===== Excerpted records

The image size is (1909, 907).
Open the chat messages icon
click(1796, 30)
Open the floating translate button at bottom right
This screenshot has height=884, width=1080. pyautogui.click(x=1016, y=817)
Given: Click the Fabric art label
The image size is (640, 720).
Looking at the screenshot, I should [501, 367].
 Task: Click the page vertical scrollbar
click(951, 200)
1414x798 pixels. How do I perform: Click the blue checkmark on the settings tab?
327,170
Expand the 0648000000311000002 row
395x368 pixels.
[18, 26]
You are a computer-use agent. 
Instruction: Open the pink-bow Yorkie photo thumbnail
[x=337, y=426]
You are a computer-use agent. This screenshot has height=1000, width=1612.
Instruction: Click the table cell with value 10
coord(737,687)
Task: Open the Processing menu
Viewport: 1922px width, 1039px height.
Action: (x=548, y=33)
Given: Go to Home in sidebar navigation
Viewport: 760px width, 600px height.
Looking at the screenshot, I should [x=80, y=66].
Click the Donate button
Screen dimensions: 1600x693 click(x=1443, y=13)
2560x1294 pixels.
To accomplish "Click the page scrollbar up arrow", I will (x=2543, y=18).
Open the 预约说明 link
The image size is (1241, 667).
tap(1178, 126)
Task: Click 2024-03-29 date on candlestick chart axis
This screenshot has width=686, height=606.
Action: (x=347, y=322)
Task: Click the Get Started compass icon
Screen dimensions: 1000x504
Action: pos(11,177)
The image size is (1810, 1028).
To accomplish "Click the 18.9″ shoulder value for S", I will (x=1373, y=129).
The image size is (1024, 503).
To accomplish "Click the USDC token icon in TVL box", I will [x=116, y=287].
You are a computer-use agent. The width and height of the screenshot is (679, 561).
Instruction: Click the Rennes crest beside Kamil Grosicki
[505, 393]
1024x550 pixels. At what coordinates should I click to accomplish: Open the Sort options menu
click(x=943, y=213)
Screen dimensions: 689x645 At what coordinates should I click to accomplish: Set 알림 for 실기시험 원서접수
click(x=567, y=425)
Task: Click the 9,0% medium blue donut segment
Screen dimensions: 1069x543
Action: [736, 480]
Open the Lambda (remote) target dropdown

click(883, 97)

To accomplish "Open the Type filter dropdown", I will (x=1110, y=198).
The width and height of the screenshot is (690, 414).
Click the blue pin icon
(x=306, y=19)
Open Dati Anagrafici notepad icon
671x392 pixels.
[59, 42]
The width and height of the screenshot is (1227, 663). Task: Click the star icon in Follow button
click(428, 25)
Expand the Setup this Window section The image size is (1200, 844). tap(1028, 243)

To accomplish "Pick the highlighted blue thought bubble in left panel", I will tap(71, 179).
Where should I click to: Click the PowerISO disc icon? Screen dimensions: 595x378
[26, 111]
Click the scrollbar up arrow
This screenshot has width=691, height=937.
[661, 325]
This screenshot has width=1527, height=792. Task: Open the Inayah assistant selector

==========

* _Directions for this task_:
Read the listing line by line, and copy each line in which the word "agent" is found.

* _Result_:
You are a computer-use agent. 
You are a computer-use agent. This screenshot has height=1000, width=1612.
You are a computer-use agent. The width and height of the screenshot is (679, 561).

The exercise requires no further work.